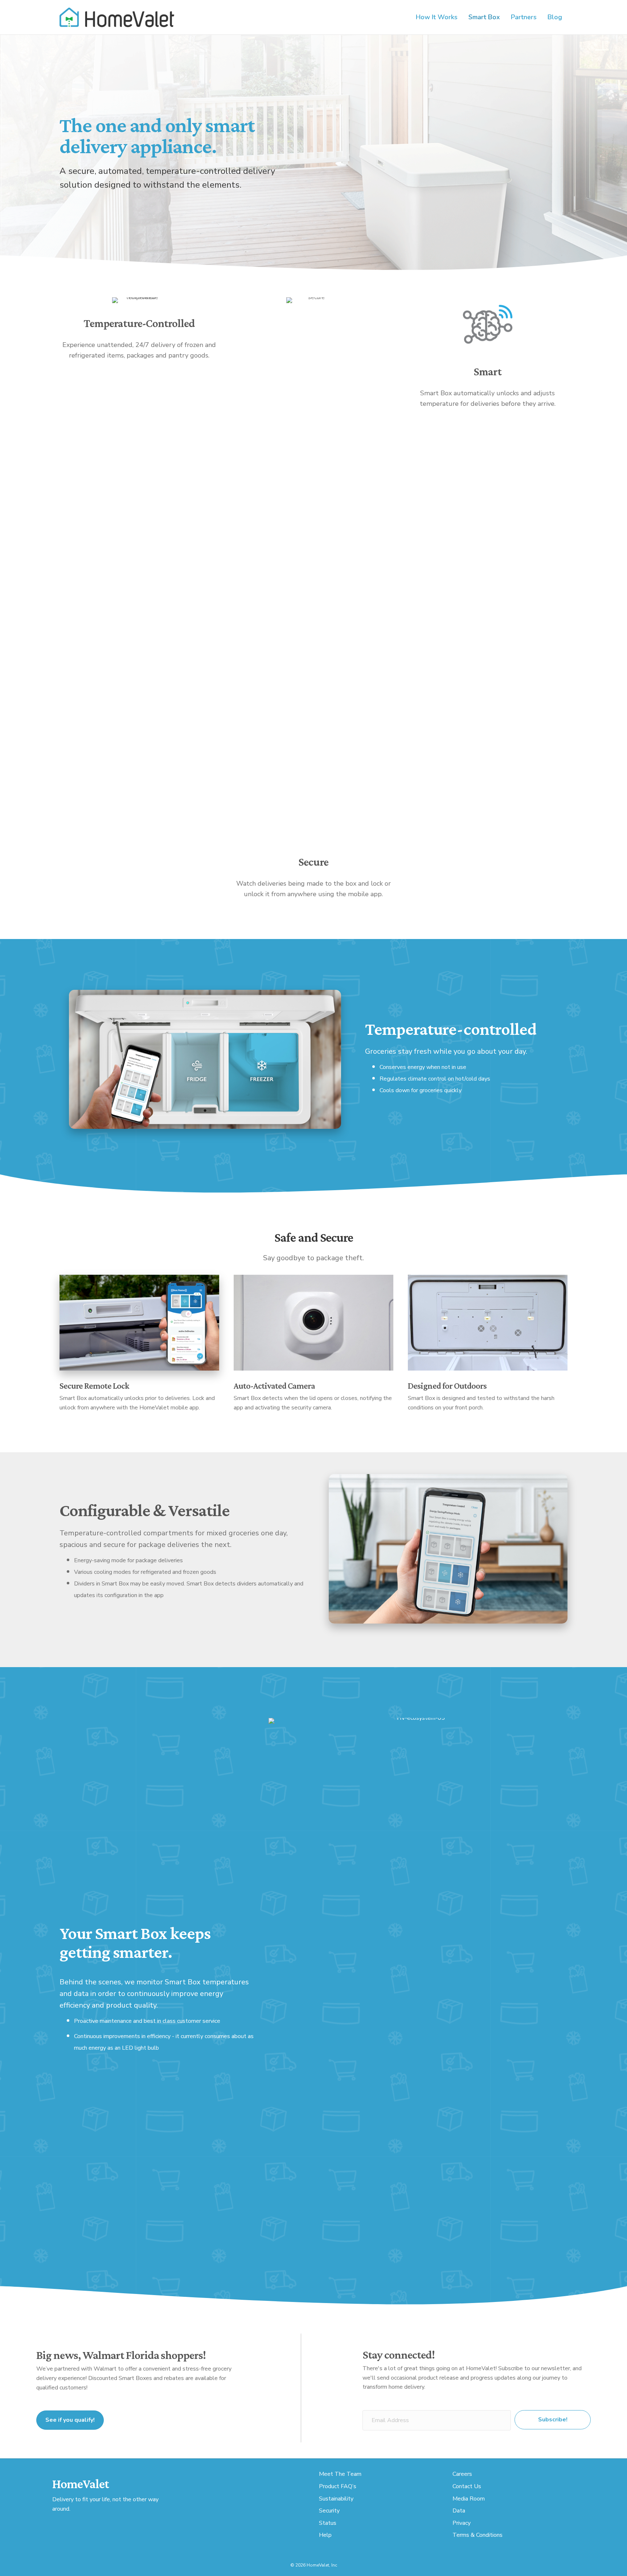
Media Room (468, 2499)
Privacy (461, 2523)
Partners (524, 17)
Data (458, 2511)
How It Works (437, 17)
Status (327, 2523)
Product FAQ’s (337, 2486)
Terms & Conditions (477, 2535)
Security (329, 2511)
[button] (553, 2419)
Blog (555, 17)
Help (325, 2535)
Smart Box (484, 17)
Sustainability (336, 2499)
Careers (462, 2474)
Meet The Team (340, 2474)
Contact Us (466, 2486)
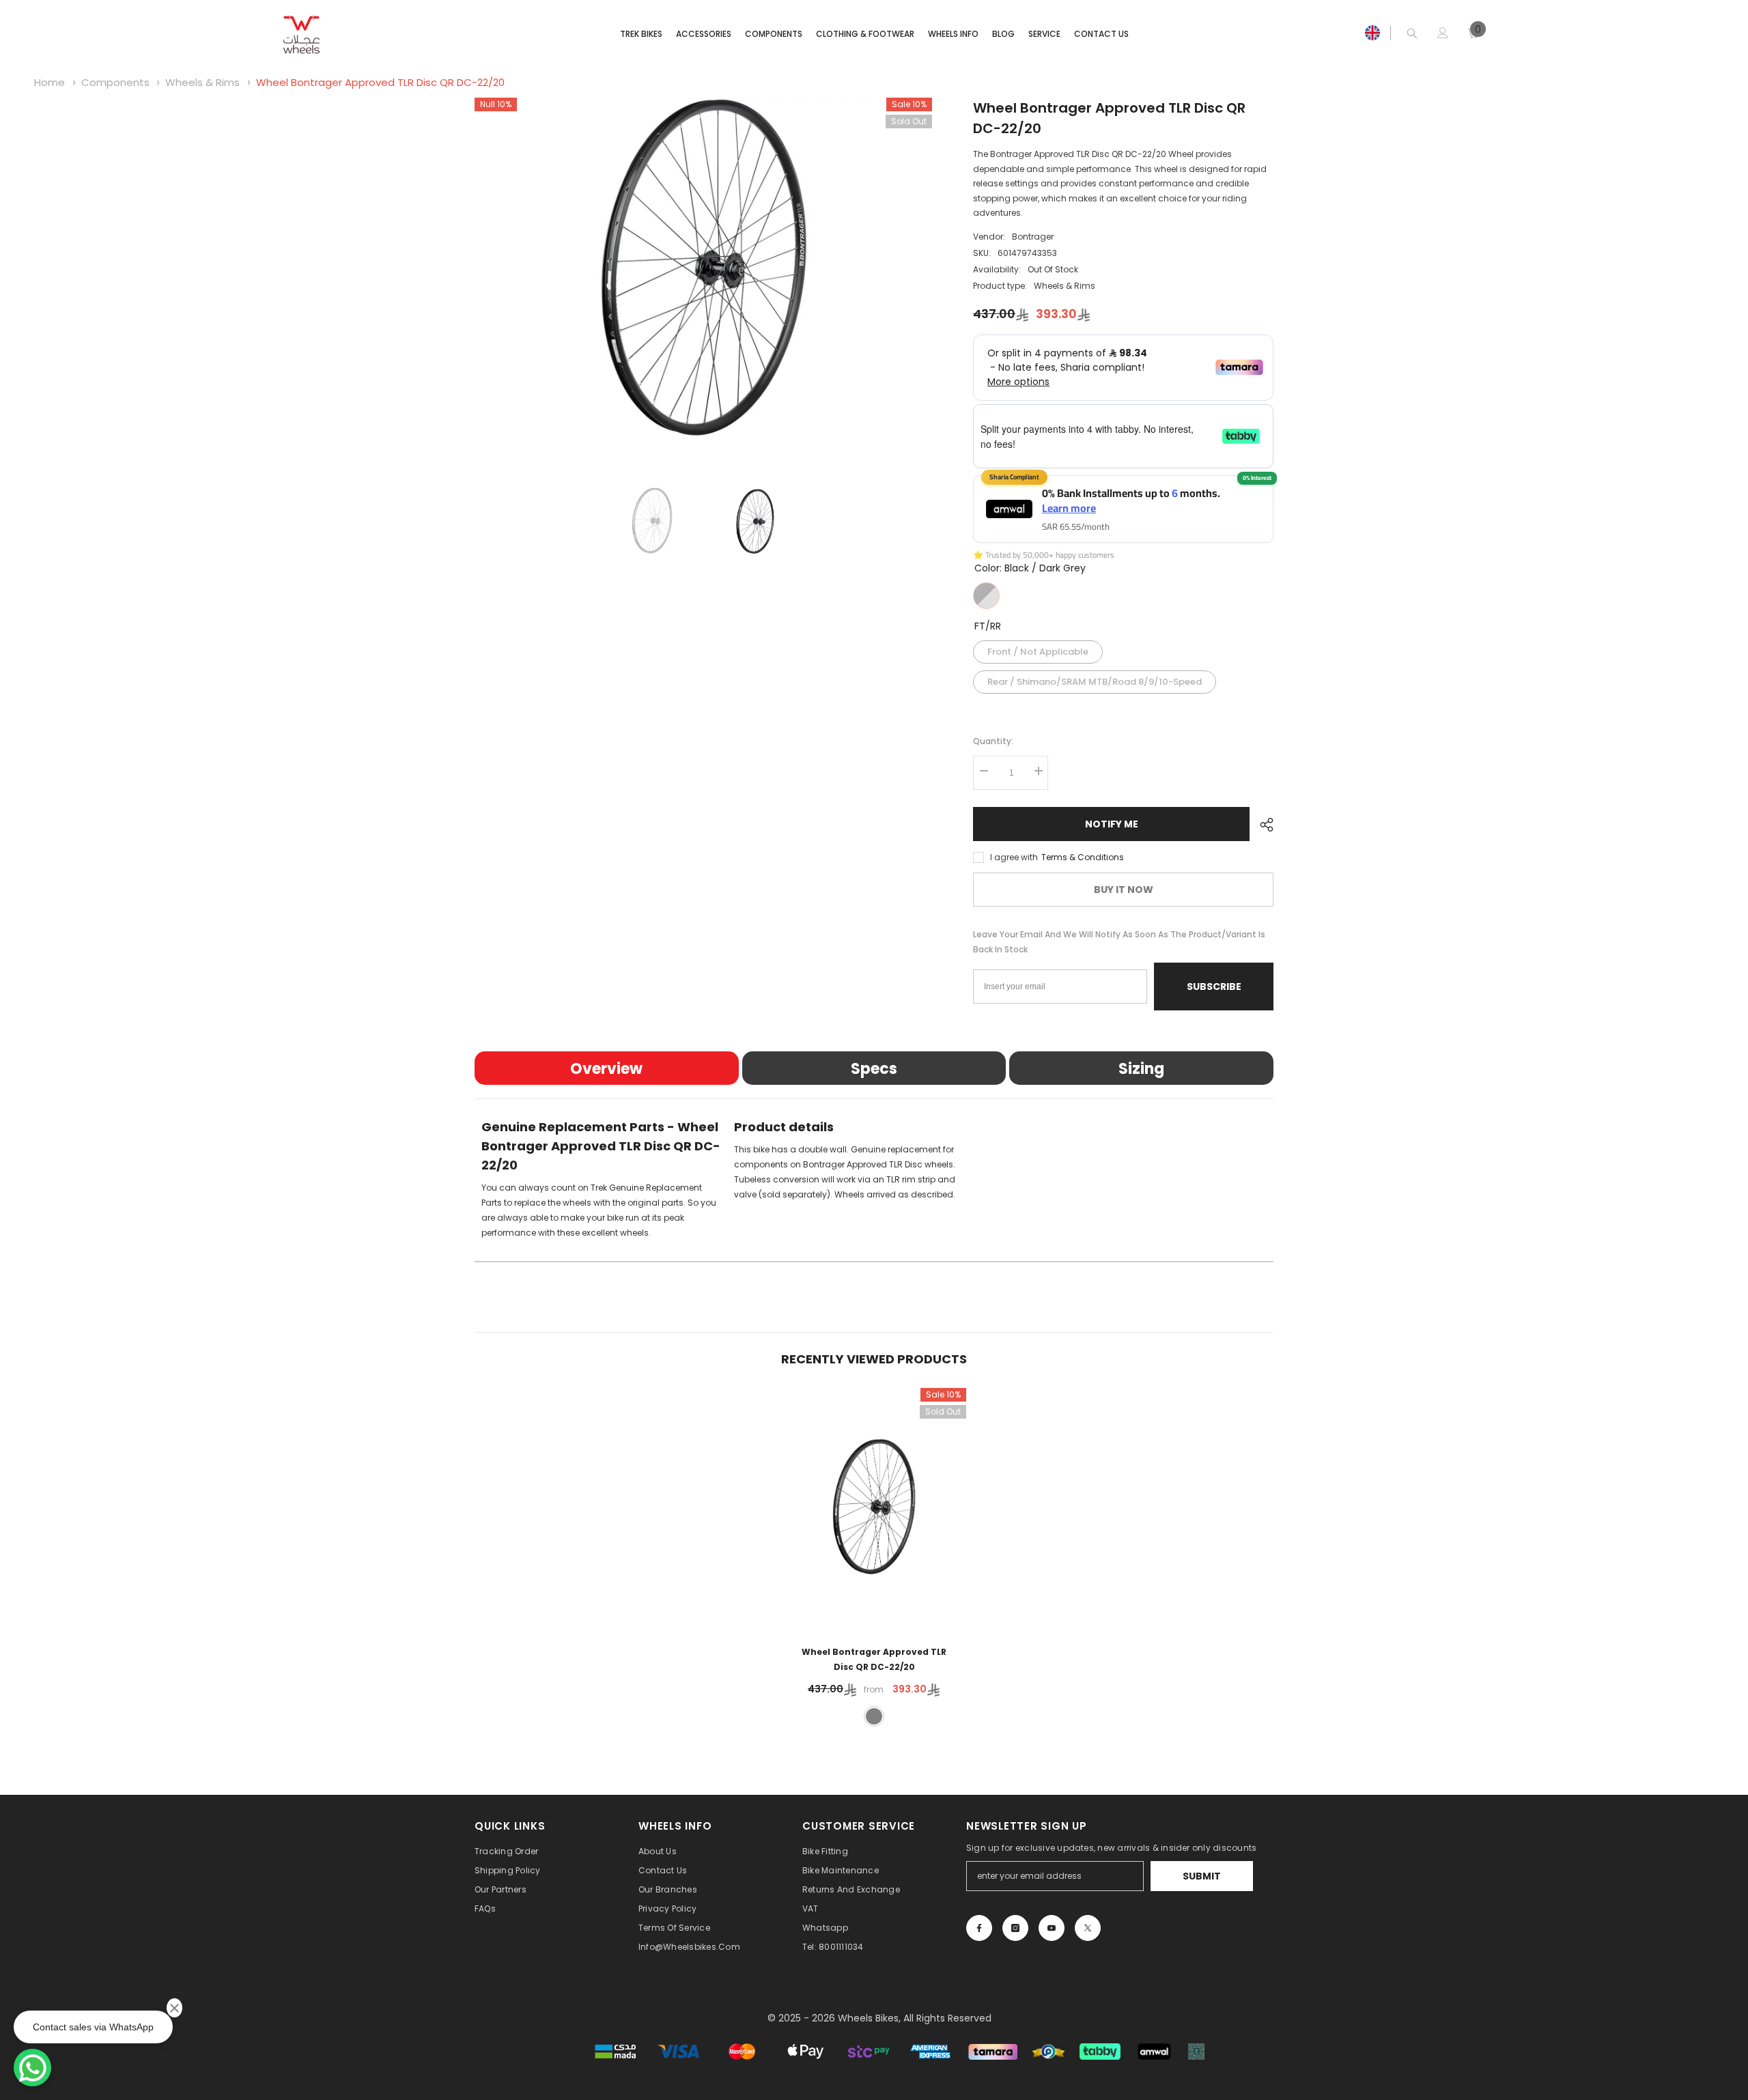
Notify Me (1111, 824)
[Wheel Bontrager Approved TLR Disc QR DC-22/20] (874, 1508)
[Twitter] (1088, 1928)
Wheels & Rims (202, 82)
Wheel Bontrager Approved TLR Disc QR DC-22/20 (380, 82)
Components (115, 82)
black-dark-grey (874, 1716)
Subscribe (1214, 986)
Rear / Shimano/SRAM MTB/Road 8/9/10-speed (1094, 679)
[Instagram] (1015, 1928)
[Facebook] (979, 1928)
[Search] (1412, 33)
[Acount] (1442, 32)
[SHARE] (1261, 824)
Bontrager (1033, 236)
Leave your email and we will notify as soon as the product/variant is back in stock (1119, 941)
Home (49, 82)
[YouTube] (1052, 1928)
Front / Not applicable (1038, 649)
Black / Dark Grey (986, 595)
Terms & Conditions (1082, 857)
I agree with (1014, 857)
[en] (1372, 33)
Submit (1202, 1876)
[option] (704, 269)
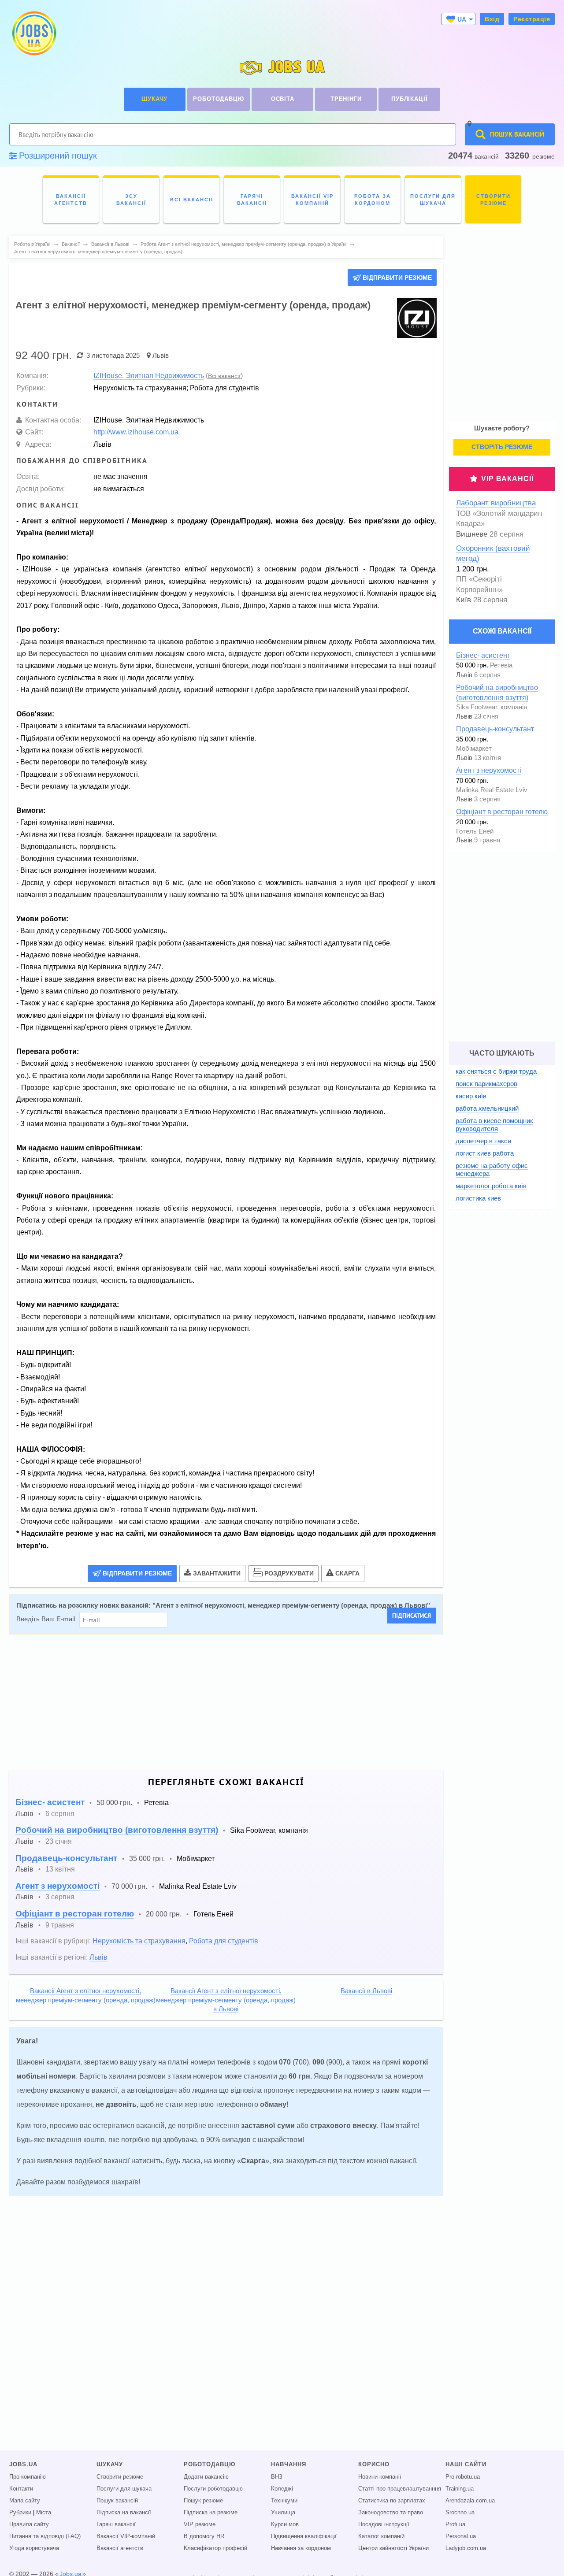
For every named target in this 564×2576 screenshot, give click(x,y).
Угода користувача (34, 2548)
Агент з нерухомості (57, 1885)
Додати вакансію (206, 2477)
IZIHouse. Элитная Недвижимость (148, 375)
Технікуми (284, 2501)
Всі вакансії (224, 375)
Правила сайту (29, 2524)
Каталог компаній (381, 2536)
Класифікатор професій (215, 2548)
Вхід (492, 18)
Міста (43, 2512)
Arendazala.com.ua (470, 2501)
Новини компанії (379, 2477)
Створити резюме (119, 2477)
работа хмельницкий (487, 1108)
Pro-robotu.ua (462, 2477)
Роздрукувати (289, 1573)
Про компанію (27, 2477)
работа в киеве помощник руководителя (494, 1124)
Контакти (21, 2489)
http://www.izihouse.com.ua (135, 432)
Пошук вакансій (117, 2501)
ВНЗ (276, 2477)
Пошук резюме (203, 2501)
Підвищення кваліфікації (304, 2536)
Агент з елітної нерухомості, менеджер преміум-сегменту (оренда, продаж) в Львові (291, 1605)
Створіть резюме (501, 446)
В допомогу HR (204, 2536)
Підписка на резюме (210, 2512)
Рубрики (20, 2512)
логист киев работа (485, 1153)
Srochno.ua (460, 2512)
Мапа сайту (24, 2501)
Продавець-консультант (66, 1858)
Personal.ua (460, 2536)
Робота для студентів (223, 1941)
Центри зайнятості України (393, 2548)
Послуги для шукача (124, 2489)
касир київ (471, 1096)
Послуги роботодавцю (213, 2489)
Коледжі (282, 2489)
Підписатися (411, 1616)
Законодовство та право (390, 2512)
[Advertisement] (226, 1702)
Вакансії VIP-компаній (125, 2536)
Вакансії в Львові (366, 1990)
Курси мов (285, 2524)
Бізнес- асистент (50, 1802)
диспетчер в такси (483, 1141)
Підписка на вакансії (123, 2512)
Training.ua (459, 2489)
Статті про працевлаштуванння (399, 2489)
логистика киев (478, 1198)
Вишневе (471, 534)
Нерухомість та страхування (139, 1941)
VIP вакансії (507, 478)
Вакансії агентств (119, 2548)
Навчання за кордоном (301, 2548)
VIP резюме (199, 2524)
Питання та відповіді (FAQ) (45, 2536)
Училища (283, 2512)
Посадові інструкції (383, 2524)
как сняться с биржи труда (496, 1071)
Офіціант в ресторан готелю (74, 1913)
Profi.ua (455, 2524)
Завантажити (217, 1573)
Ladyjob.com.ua (465, 2548)
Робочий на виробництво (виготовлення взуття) (116, 1830)
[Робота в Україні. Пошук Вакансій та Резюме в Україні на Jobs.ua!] (33, 33)
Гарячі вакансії (116, 2524)
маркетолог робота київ (491, 1186)
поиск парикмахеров (486, 1083)
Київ (463, 600)
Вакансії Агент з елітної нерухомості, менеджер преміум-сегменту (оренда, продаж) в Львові (226, 2000)
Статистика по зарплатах (391, 2501)
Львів (160, 355)
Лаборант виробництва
-- -- --
▶ [The problem] Output the data above exactly; pictures do not belong in the copy.

▶ [Written solution]
Media Room (468, 2499)
Privacy (461, 2523)
Partners (524, 17)
Data (458, 2511)
How It Works (437, 17)
Status (327, 2523)
Product FAQ’s (337, 2486)
Terms & Conditions (477, 2535)
Security (329, 2511)
[button] (553, 2419)
Blog (555, 17)
Help (325, 2535)
Smart Box (484, 17)
Sustainability (336, 2499)
Careers (462, 2474)
Meet The Team (340, 2474)
Contact Us (466, 2486)
Notify Me (1111, 824)
[Wheel Bontrager Approved TLR Disc QR DC-22/20] (874, 1508)
[Twitter] (1088, 1928)
Wheels & Rims (202, 82)
Wheel Bontrager Approved TLR Disc QR DC-22/20 (380, 82)
Components (115, 82)
black-dark-grey (874, 1716)
Subscribe (1214, 986)
Rear / Shimano/SRAM MTB/Road 8/9/10-speed (1094, 679)
[Instagram] (1015, 1928)
[Facebook] (979, 1928)
[Search] (1412, 33)
[Acount] (1442, 32)
[SHARE] (1261, 824)
Bontrager (1033, 236)
Leave your email and we will notify as soon as the product/variant is back in stock (1119, 941)
Home (49, 82)
[YouTube] (1052, 1928)
Front / Not applicable (1038, 649)
Black / Dark Grey (986, 595)
Terms & Conditions (1082, 857)
I agree with (1014, 857)
[en] (1372, 33)
Submit (1202, 1876)
[option] (704, 269)
For every named target in this 564×2576 screenshot, give click(x,y).
Угода користувача (34, 2548)
Агент з нерухомості (57, 1885)
Додати вакансію (206, 2477)
IZIHouse. Элитная Недвижимость (148, 375)
Технікуми (284, 2501)
Всі вакансії (224, 375)
Правила сайту (29, 2524)
Каталог компаній (381, 2536)
Класифікатор професій (215, 2548)
Вхід (492, 18)
Міста (43, 2512)
Arendazala.com.ua (470, 2501)
Новини компанії (379, 2477)
Створити резюме (119, 2477)
работа хмельницкий (487, 1108)
Pro-robotu.ua (462, 2477)
Роздрукувати (289, 1573)
Про компанію (27, 2477)
работа в киеве помощник руководителя (494, 1124)
Контакти (21, 2489)
http://www.izihouse.com.ua (135, 432)
Пошук вакансій (117, 2501)
ВНЗ (276, 2477)
Пошук резюме (203, 2501)
Підвищення кваліфікації (304, 2536)
Агент з елітної нерухомості, менеджер преміум-сегменту (оренда, продаж) в Львові (291, 1605)
Створіть резюме (501, 446)
В допомогу HR (204, 2536)
Підписка на резюме (210, 2512)
Рубрики (20, 2512)
логист киев работа (485, 1153)
Srochno.ua (460, 2512)
Мапа сайту (24, 2501)
Продавець-консультант (66, 1858)
Personal.ua (460, 2536)
Робота для студентів (223, 1941)
Центри зайнятості України (393, 2548)
Послуги для шукача (124, 2489)
касир київ (471, 1096)
Послуги роботодавцю (213, 2489)
Коледжі (282, 2489)
Підписатися (411, 1616)
Законодовство та право (390, 2512)
[Advertisement] (226, 1702)
Вакансії VIP-компаній (125, 2536)
Вакансії в Львові (366, 1990)
Курси мов (285, 2524)
Бізнес- асистент (50, 1802)
диспетчер в такси (483, 1141)
Підписка на вакансії (123, 2512)
Training.ua (459, 2489)
Статті про працевлаштуванння (399, 2489)
логистика киев (478, 1198)
Вишневе (471, 534)
Нерухомість та страхування (139, 1941)
VIP вакансії (507, 478)
Вакансії агентств (119, 2548)
Навчання за кордоном (301, 2548)
VIP резюме (199, 2524)
Питання та відповіді (FAQ) (45, 2536)
Училища (283, 2512)
Посадові інструкції (383, 2524)
как сняться с биржи труда (496, 1071)
Офіціант в ресторан готелю (74, 1913)
Profi.ua (455, 2524)
Завантажити (217, 1573)
Ladyjob.com.ua (465, 2548)
Робочий на виробництво (виготовлення взуття) (116, 1830)
[Робота в Україні. Пошук Вакансій та Резюме в Україні на Jobs.ua!] (33, 33)
Гарячі вакансії (116, 2524)
маркетолог робота київ (491, 1186)
поиск парикмахеров (486, 1083)
Київ (463, 600)
Вакансії Агент з елітної нерухомості, менеджер преміум-сегменту (оренда, продаж) в Львові (226, 2000)
Статистика по зарплатах (391, 2501)
Львів (160, 355)
Лаборант виробництва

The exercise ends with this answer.